# Why must the angle contain $\pi$ for $\cos$ be periodic?

The $\cos(\frac{n}{6})$ is aperiodic, and $\cos(\frac{n\pi}{6})$ is periodic, why? What role does the $\pi$ play? By the way, $n$ must be integer

I have seen this question,Why is cos(n/6) aperiodic? but the answer just show that it is not of the form $2\pi(mN)$,but it did't explain why should that $\pi$ exist,and the comment below said that we can't find the next larger (integer) value of n such that $\cos(\frac{n}{6})=1$ after $n=0$, however, yes we can, the $n=360 \times 6$ can let $\cos$ value back to the $0$ again. So, I want to ask why must the $\pi$ exist to let $\cos$ be a periodic?

• The argument of the cosine function is in radians, not in degrees, so you have $\cos(2\pi k)=1$ for integer $k$ ($2\pi$ corresponds to $360$ degrees). The rest follows. Sep 16 '18 at 11:25
• The truth is, any base could be used for either the trig functions or exponents. The "natural" bases are Radians for the Trig functions and "e" for exponents. See dsprelated.com/showarticle/754.php for the best explanation ever why this is so. Well, I think it's the best. Mar 14 '19 at 19:31

## 3 Answers

I will reuse a former answer of mine too: Proof of complex conjugate symmetry property of DFT. It relates to how sines and cosines can be defined. One answer is: from the exponential, and thus derives $$\pi$$. There exist other constructions, this one is (imho) elegant.

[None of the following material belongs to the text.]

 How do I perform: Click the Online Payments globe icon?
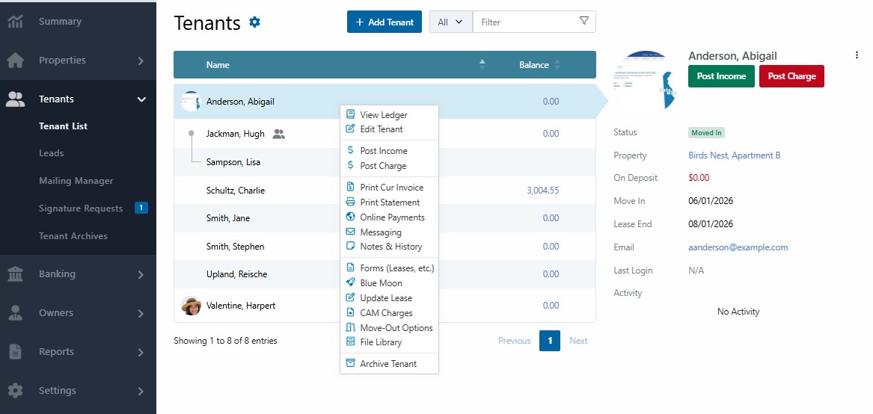350,217
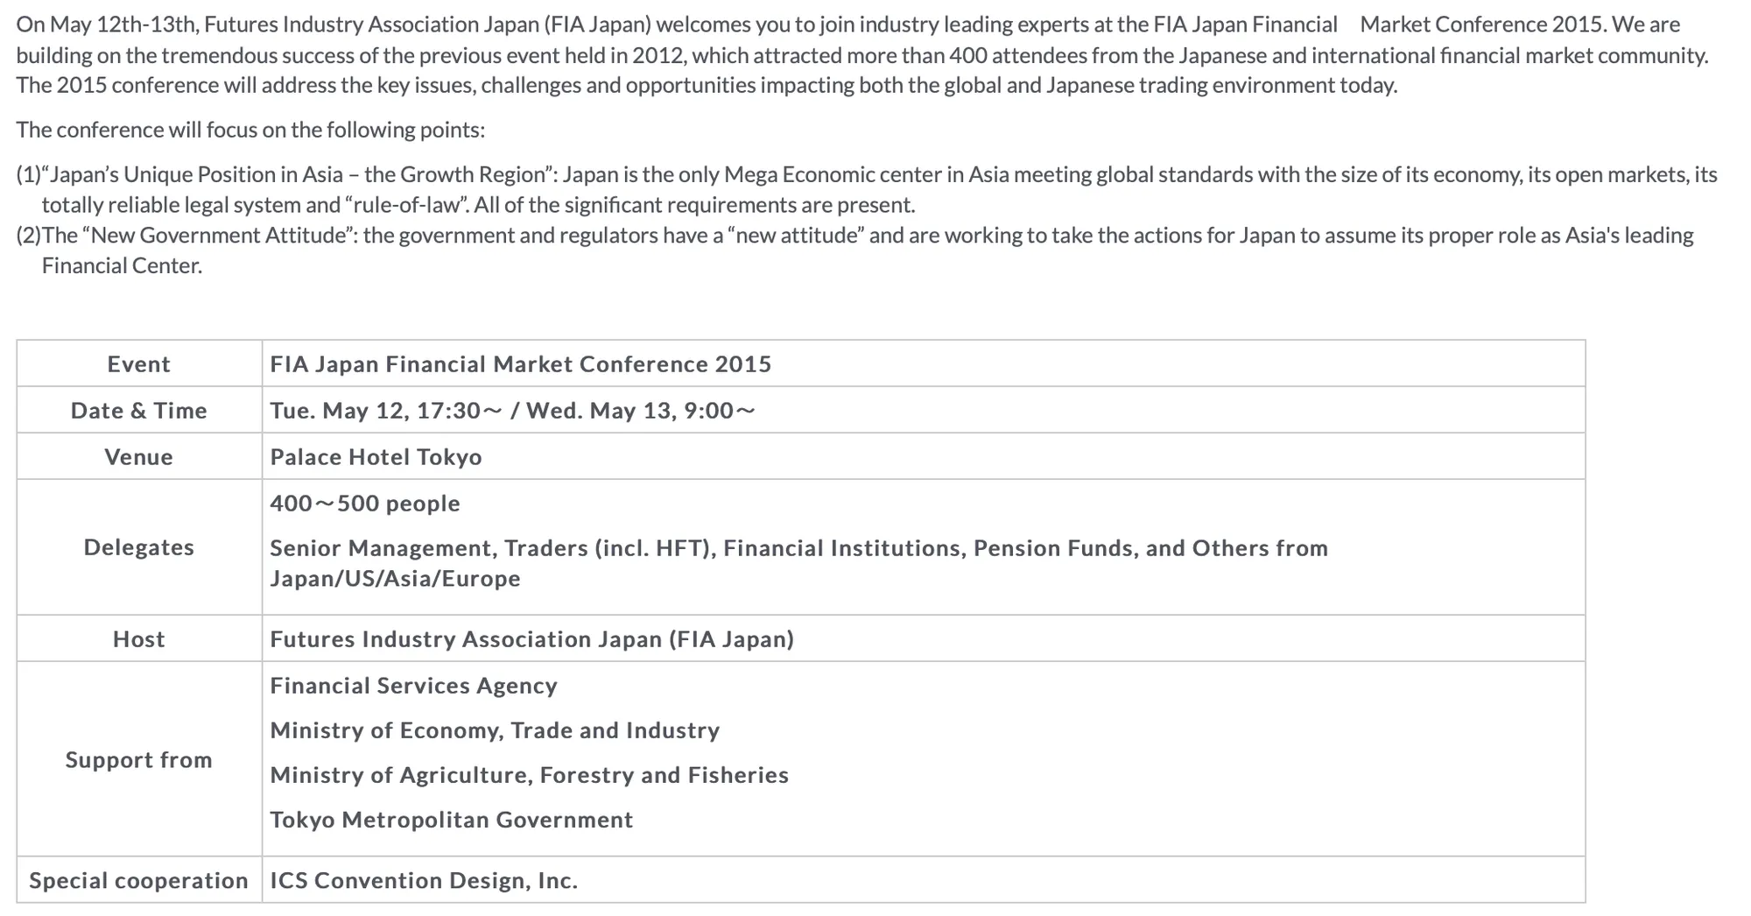1751x916 pixels.
Task: Click Futures Industry Association Japan host text
Action: [532, 639]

The periodicity of the cosine comes from the fact it is defined as the real part of the cisoid, or complex exponential, $$e^{ix}$$. In W. Rudin's Real and Complex analysis (very first pages, 1 to 3 of the prologue), $$e$$ comes first, and $$\pi$$ appears subsequently.

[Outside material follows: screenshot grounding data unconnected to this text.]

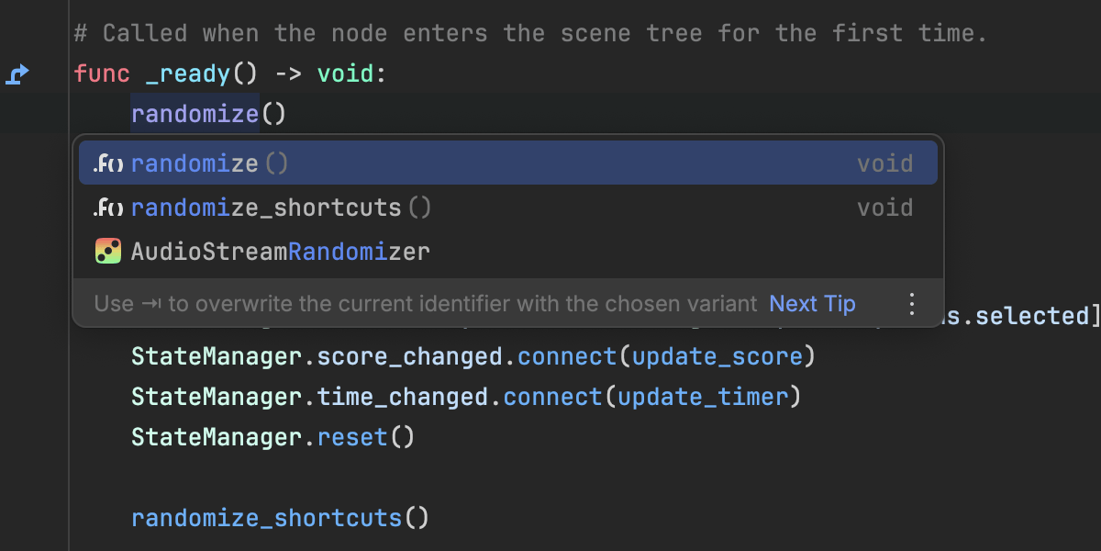Click update_score in the connect call
This screenshot has width=1101, height=551.
coord(717,356)
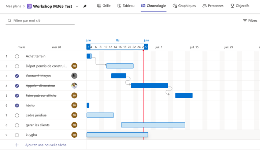Open the Filtres filter icon
This screenshot has width=260, height=152.
point(245,21)
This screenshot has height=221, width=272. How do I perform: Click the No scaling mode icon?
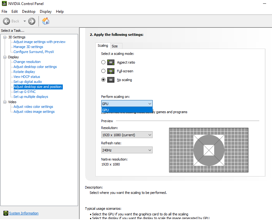pos(111,80)
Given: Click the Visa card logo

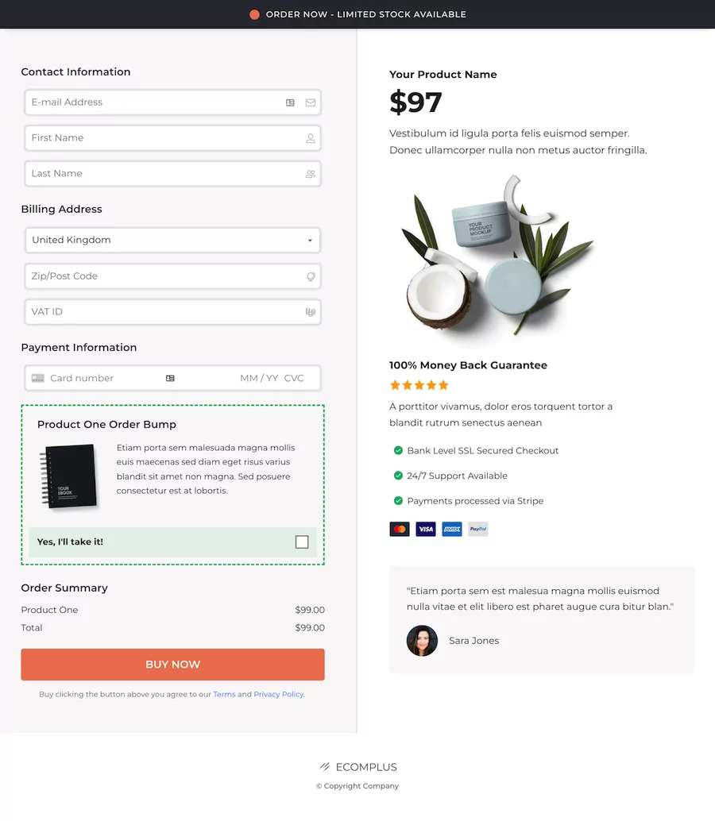Looking at the screenshot, I should (426, 529).
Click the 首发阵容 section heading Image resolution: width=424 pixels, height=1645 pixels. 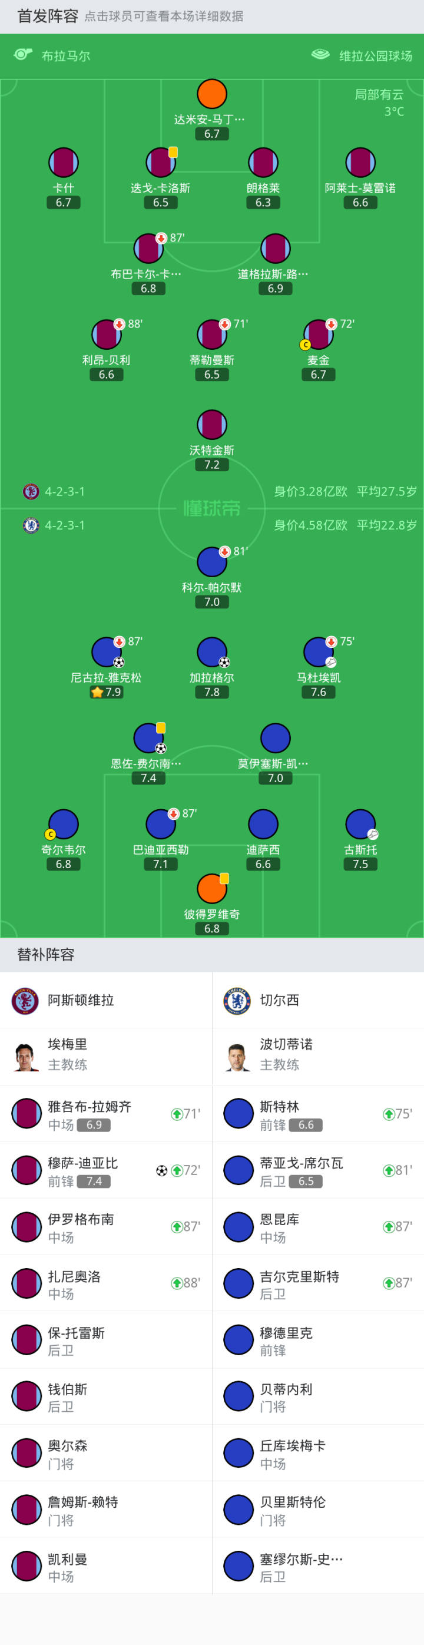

One first defines for any complex $$z$$:

$$e^z=\sum_{n=0}^{+\infty} \frac{z^n}{n!}$$

which is an absolutely convergent series. It is its own derivative. And then you get some other results, like $$e^z$$ is never equal to zero. But the two most striking ones are:

There exists a positive number $$\pi$$ such that $$e^{\pi j/2} = j$$ and such that $$e^z = 1$$ if and only if $$z/(2\pi j )$$ is an integer.

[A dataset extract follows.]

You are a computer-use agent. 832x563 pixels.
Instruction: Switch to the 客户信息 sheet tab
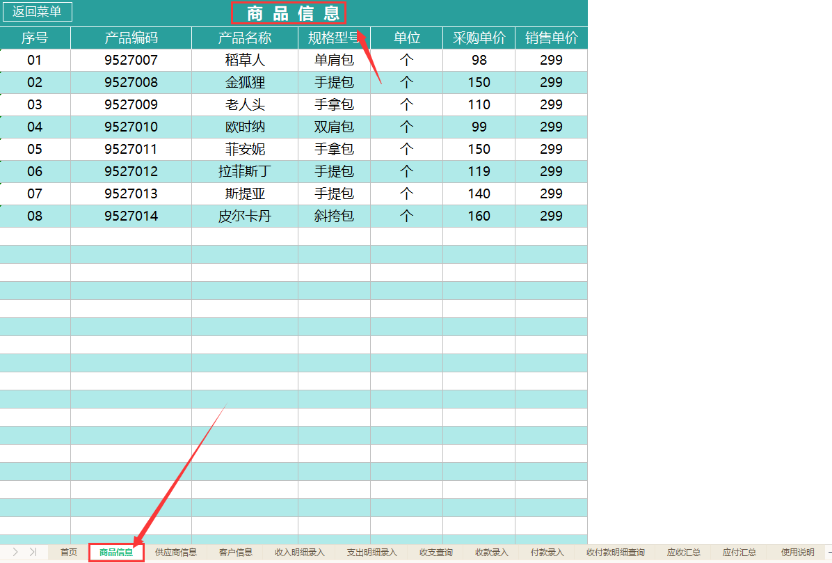236,552
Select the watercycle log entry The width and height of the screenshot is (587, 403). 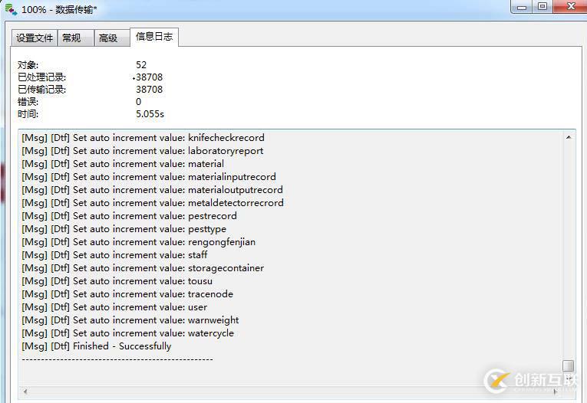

$$e^z$$ is $$2\pi j$$ periodic.

From this, you define the sine and the cosine as the imaginary and real parts. The proof is quite interesting. It for instance remarks that $$\cos 2 <0$$, and since $$\cos 0 =1$$, by continuity, there should exists a constant at which the cosine vanishes:

This should answer to Why does $$\pi$$ exist, with its role unveiled, and why the cosine is periodic.

The answer to the "next integer" is given by Matt's comment.

The confusion comes from the missing details that authors usually skip or falsely assumed about the mathematical background of their students.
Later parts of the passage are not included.